Cuisiner sans vin — les alternatives qui fonctionnent vraiment
Le vin apparaît si souvent dans les recettes qu'il peut sembler être un ingrédient fixe plutôt qu'un choix de goût, et pour quelqu'un qui retire l'alcool de son quotidien, cela pose une vraie question pratique : la cuisine doit-elle changer aussi ? Il n'est pas nécessaire d'avoir de l'alcool sous la main pour continuer à bien cuisiner, mais il aide de comprendre ce que le vin fait réellement dans un plat, pour que l'alternative remplisse le même rôle plutôt que de simplement combler un vide.
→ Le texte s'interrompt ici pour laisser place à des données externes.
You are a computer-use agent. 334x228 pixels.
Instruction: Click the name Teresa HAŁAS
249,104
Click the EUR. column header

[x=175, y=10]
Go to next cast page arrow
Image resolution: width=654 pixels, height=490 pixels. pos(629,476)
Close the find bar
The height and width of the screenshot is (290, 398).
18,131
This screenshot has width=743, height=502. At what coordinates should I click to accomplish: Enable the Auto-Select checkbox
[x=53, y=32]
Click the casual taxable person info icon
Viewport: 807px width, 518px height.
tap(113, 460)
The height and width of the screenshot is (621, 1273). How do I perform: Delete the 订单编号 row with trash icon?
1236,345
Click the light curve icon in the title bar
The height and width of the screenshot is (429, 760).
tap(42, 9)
Comprendre ce que le vin fait vraiment
Le vin en cuisine remplit généralement l'une de trois fonctions : l'acidité, le déglaçage (décoller les sucs caramélisés d'une poêle chaude), ou une couche de fond fruitée et légèrement tannique. La majeure partie de l'alcool s'évapore d'ailleurs pendant la cuisson, donc ce qui est réellement remplacé n'est presque jamais l'alcool : c'est l'acidité et la complexité aromatique. Une fois cela clair, les alternatives cessent de ressembler à des compromis pour devenir de simples substitutions.
Pour déglacer : misez sur l'acidité et le liquide, pas sur l'alcool
Pour déglacer une poêle, un peu de bouillon combiné à une petite quantité de vinaigre ou de jus de citron accomplit le même travail physique que le vin : il décolle les sucs caramélisés et apporte de la vivacité. Du vinaigre de vin rouge ou blanc dilué avec un peu d'eau ou de bouillon se rapproche beaucoup de ce que le vin apporte à une sauce de poêle, sans avoir besoin d'ouvrir une bouteille.
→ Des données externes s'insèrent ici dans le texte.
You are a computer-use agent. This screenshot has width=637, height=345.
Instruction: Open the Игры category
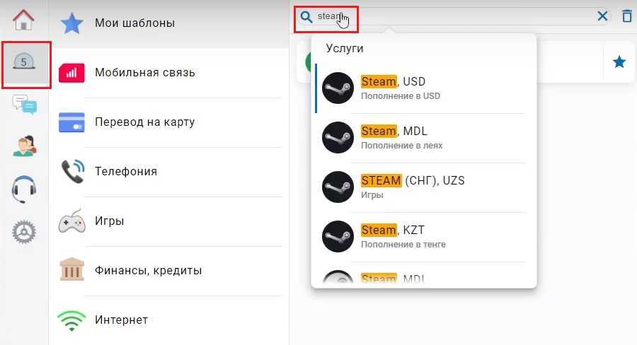(168, 221)
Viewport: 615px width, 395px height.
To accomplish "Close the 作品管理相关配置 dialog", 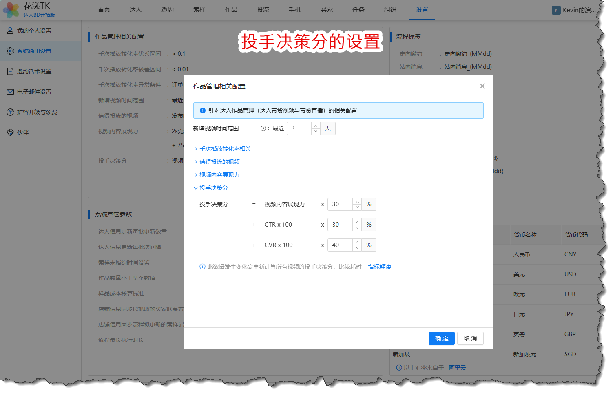I will 482,86.
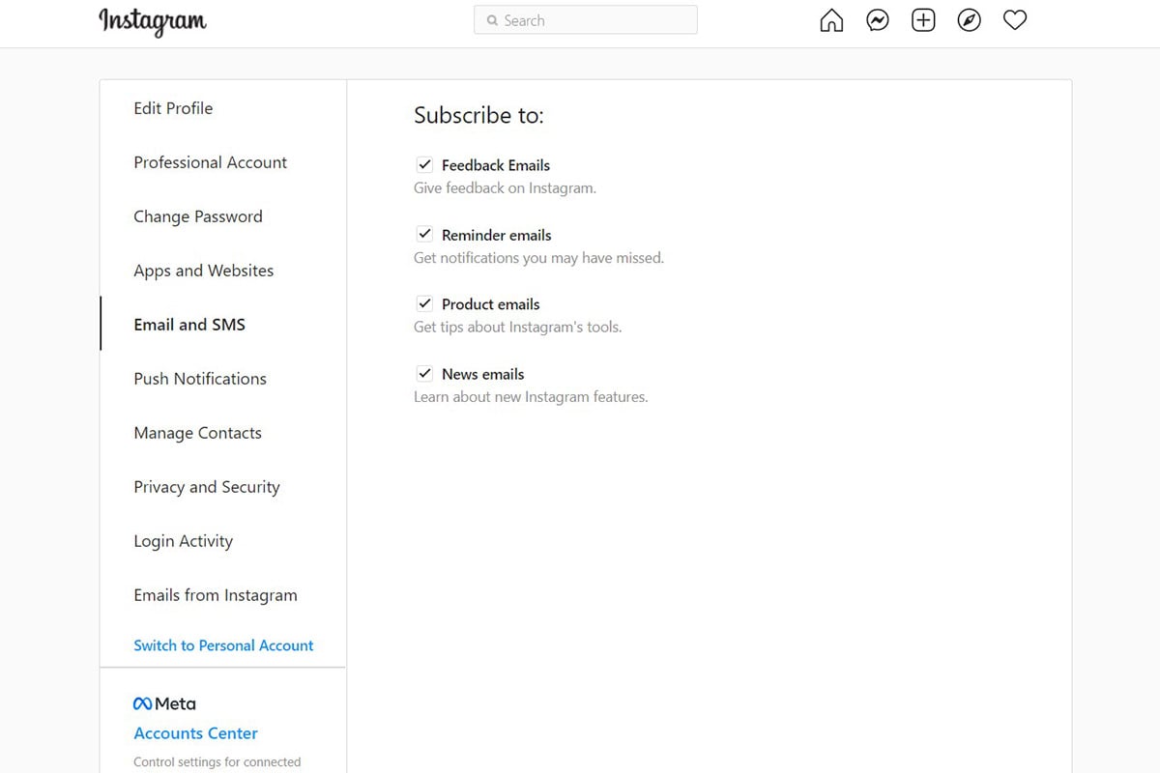
Task: Click the Search input field
Action: tap(585, 20)
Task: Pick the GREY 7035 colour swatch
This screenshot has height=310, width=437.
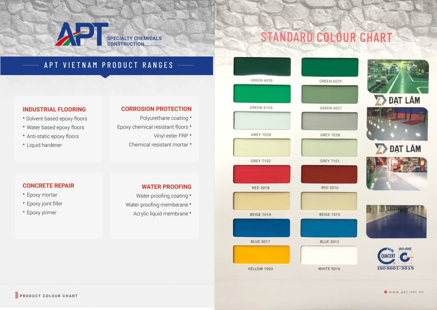Action: pyautogui.click(x=261, y=120)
Pour la profondeur des sauces et des braisés : superposer plutôt qu'emprunter
Les plats mijotés qui s'appuient traditionnellement sur le vin pour leur profondeur peuvent obtenir une complexité similaire en combinant un bon bouillon, une cuillère de concentré de tomate, un trait de vinaigre balsamique et une touche umami comme la sauce soja ou le miso. Il s'agit moins de trouver un remplaçant équivalent que de superposer deux ou trois petites contributions de goût, ce qui donne souvent un résultat plus riche que le vin seul.
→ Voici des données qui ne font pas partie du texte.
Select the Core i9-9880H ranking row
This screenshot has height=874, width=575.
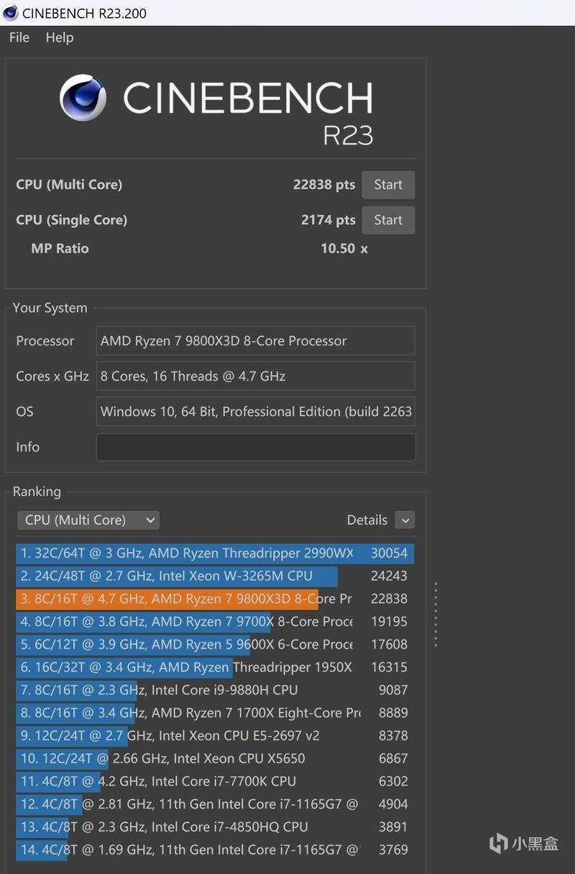(x=214, y=690)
Pour les marinades : choisir l'acidité adaptée au plat
Les marinades au vin sont en réalité des marinades acides. Le verjus (jus de raisins verts), la mélasse de grenade, le jus d'agrumes ou un vinaigre doux attendrissent et parfument la viande comme le ferait une marinade au vin, et chacun apporte son propre caractère, qui mérite d'être exploré plutôt que traité comme un pis-aller.
Gérer aussi le versant social de la cuisine
Cuisiner sans vin n'est pas qu'une question de goût : c'est aussi cuisiner sans le verre qui accompagne traditionnellement les fourneaux, et sans bouteille à sortir avec le repas. Avoir quelque chose d'agréable à siroter en cuisinant (eau pétillante aux fruits, une bonne alternative sans alcool) et quelque chose à servir avec le dîner garde intact le rituel de la cuisine, simplement sans alcool.
Rien de tout cela ne rend la cuisine étroite bien longtemps. Une fois le véritable rôle du vin compris, la plupart des plats survivent à la substitution — certains y gagnent même, car les alternatives sont souvent plus réfléchies que le réflexe de verser la bouteille déjà ouverte.
Sources : Département de l'Agriculture des États-Unis (USDA), recommandations nutritionnelles ; Organisation mondiale de la santé, rapports sur l'alcool et la santé ; National Health Service (Royaume-Uni), conseils sur les alternatives à l'alcool en cuisine.